All the experts will tell you that getting ahead in your chosen career requires substantial networking with other people in the field. Well, that’s great, except . . . how do you get started when you’re a new RT who really doesn’t know many other people in the field except for your fellow new grads and instructors?
Long-time AARC member and respiratory care manager Tim Buckley, MSc, RRT, FAARC, offers some great advice for newcomers in this short interview —
First, why do you think it is important for RTs to network with other RTs and other clinicians in health care? How does networking help boost their careers?
RTs need to be secure in working with other RTs and clinicians across the country. While we have the proverbial “hospital down the road as a competitor” mentality, we need to see that we are all facing the same problems at one point or another.

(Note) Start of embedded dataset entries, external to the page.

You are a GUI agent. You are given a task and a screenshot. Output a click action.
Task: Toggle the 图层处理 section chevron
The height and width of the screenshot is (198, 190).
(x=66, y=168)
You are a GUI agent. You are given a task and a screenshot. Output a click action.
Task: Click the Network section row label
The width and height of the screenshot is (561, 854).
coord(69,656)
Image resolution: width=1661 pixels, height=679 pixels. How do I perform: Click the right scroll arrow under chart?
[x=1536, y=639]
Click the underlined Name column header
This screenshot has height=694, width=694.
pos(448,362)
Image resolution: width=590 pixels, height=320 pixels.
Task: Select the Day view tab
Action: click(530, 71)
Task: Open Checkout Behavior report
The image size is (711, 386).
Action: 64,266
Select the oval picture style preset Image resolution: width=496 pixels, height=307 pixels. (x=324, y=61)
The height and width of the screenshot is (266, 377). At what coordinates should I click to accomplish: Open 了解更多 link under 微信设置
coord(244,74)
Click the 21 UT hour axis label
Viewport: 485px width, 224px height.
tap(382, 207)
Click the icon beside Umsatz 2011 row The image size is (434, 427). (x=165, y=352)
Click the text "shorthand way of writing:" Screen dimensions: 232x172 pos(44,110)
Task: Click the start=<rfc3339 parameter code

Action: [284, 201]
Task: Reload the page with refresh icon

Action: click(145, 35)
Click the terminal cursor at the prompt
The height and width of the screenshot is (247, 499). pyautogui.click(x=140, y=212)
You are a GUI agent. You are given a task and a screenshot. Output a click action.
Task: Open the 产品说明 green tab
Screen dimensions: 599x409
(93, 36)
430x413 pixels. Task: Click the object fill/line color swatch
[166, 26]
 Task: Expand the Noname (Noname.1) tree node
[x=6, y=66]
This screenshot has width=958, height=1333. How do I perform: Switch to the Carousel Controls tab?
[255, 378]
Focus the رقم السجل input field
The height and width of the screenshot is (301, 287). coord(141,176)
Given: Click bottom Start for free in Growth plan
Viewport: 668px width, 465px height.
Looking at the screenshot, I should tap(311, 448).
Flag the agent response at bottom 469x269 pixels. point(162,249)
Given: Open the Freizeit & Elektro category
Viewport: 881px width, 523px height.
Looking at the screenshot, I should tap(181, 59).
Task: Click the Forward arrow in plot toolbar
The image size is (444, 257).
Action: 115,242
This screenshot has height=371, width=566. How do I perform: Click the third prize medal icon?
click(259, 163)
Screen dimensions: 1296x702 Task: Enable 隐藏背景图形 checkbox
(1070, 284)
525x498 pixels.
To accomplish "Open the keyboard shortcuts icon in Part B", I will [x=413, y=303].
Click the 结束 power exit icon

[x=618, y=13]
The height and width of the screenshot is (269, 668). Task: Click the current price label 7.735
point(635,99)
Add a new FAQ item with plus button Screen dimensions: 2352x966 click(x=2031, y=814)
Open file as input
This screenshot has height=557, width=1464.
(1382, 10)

If we are all asking the same questions, why would we expect that the answers would be different? I am a big believer in surrounding myself with smart people and letting them loose. It is difficult in smaller RT departments due to the necessary hierarchy. Expanding beyond your locality often yields outstanding options.
RTs are the most open bunch of clinicians I know. Having a strong network is an asset in job advancement. Often times when reaching out to non-RT clinicians there is a statement early in the conversation along the lines of, “I didn’t think RTs were interested” or “I was never asked that by an RT.” Physicians, nurses, PTs, and OTs are very open to professional sharing, but I don’t sense that they are getting a lot of calls from RTs.
What’s the best way to approach someone you want to begin networking with the first time and why? How can RTs “break the ice”?
As with anything else, I start with research. Once I can see who has published on a particular topic, I shoot them an email or make a call to them or their department to see what I can find out. If they can’t answer my question, they often know someone who has faced my problem and come up with a solution.
Reaching out to nationally recognized experts, I have never had anyone refuse to talk with me. The AARC Open Forum and the published abstracts are a great source of information and potential experts who have been down the road I am on. It is important for young RTs to realize that the problems they are facing are rarely unique. There is almost always someone who has faced the problems before.
Another great source is the AARC Help Line. Sometimes you can get an answer just by posting, but no one should be shy about direct contact to further expand the answer or get more details than can be had from a posting alone.
I have personally found that when presenting new programs/procedures, it is good to let the powers that be know that my thoughts are based on my network of experts. I may not be the smartest person in the room, but I know what she is thinking.